Good as it is, the piccata competes with a poached halibut filet, green peppercorn-encrusted sturgeon that’s freshened with teriyaki, and a puff-pastry Tart Rustica as the menu’s finest. But what’s with the overdressed Caesar, an unwelcome trend in these parts? A few dollops of Beach House’s tangy dressing (anchovies available on request) goes a long way, so why slather the chopped-up romaine?

Dessert revolves around fruit crisps, Swedish cream and chocolate this and that. One visit, we ordered what our waitress described as an ice cream cookie sundae. When she supplied forks instead of spoons, I became suspicious. Fact is, this was no sundae; we required a knife to slice through the hard chocolate crust enclosing the vanilla innards. Once inside, however, this became a chocoholic’s delight, especially with the syrup drizzled along the “sundae’s” perimeter. Next visit, the lime chiffon pie with graham cracker crust was every bit as big (easily enough for two) and a lot more pliable, as well as luscious.

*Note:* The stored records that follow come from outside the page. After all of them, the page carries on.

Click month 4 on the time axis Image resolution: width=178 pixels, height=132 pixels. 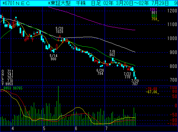13,129
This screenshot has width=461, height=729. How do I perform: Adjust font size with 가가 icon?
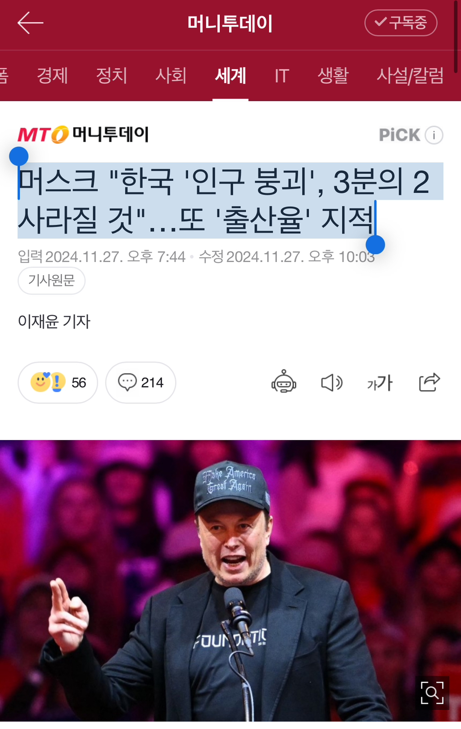coord(380,383)
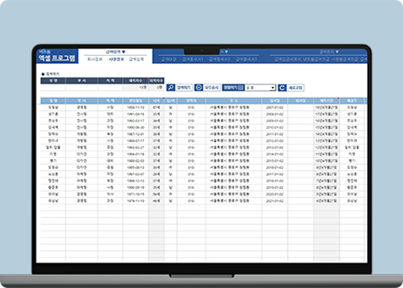This screenshot has height=288, width=403.
Task: Open the 회사정보 sub-tab
Action: point(95,59)
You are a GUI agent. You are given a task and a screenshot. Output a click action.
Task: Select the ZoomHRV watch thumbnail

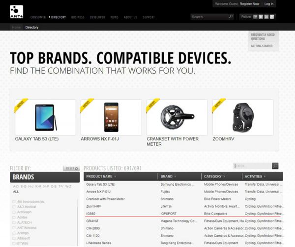243,117
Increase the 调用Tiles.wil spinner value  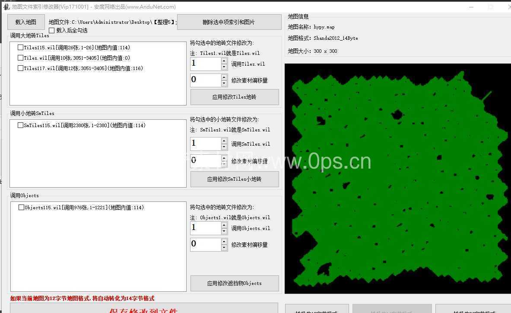pos(224,61)
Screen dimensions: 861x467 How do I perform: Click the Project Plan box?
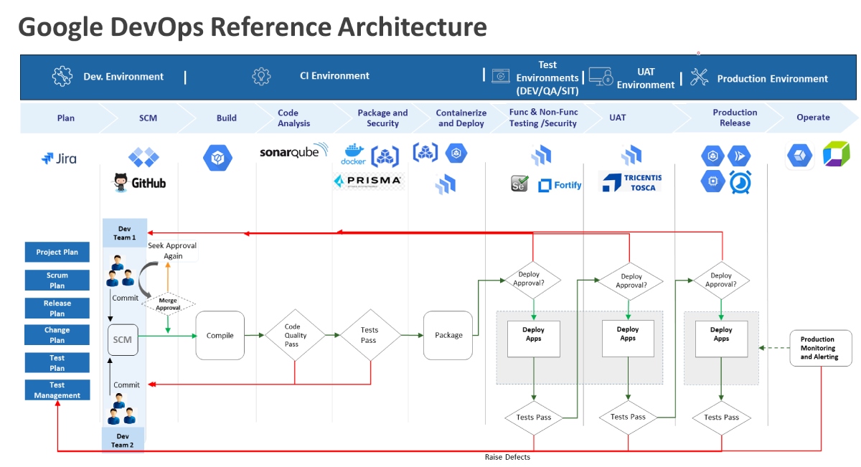coord(57,253)
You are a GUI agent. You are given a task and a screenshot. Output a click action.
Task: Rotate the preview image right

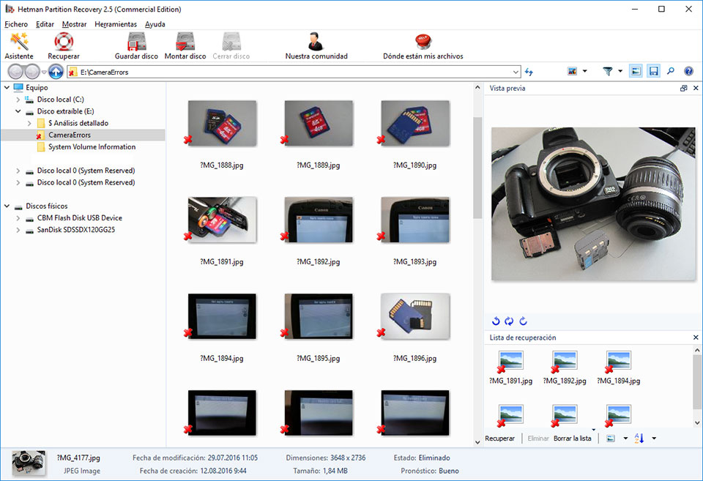pyautogui.click(x=524, y=321)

The wine list, although brief, shows what’s possible with a little thought. Forego the house chardonnay or merlot from Stimson and choose among five whites, an equal number of reds and a lone sparkler, costing $6 a glass or $22 a bottle. In some cases (say, the Maryhill Viognier), the wine is priced only 50 percent or so more than the supermarket or wine shop, a bargain for a restaurant (where markups generally are much higher). Blackboard specials are good deals, as well: Witness a Willamette Valley Vineyards Pinot Noir Rose that sells for $18.

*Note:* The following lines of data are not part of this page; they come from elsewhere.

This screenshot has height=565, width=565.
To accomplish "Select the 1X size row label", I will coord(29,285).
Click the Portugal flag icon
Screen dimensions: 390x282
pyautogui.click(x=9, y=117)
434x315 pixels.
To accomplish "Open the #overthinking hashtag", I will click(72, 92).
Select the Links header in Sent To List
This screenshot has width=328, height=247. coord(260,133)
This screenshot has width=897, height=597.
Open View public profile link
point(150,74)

Beach House service complements the restaurant’s funky atmosphere. Amber, our waitress on two occasions, was perky, bubbly, beachy casual, well versed about the menu (excepting the wine list) and enthusiastic as all get-out. “They’re lucky to have her,” my partner commented after Amber provided a thorough explanation of the history of Beach House and the Inn at Discovery Coast, a lodging just west and also owned by the Turners. Amber’s commentary was so engaging, she captured the attention of every other diner, and the room momentarily fell silent.

So the setting, the decor and the service, though welcoming, don’t exactly pair with the creative fare? No worries. Disregard the uninteresting interior and sometimes earsplitting sound levels and grab a table next to the west-facing windows. Vinessa Mulinix’s cooking is only slightly less sublime than the view out over the dunes all the way to the ocean.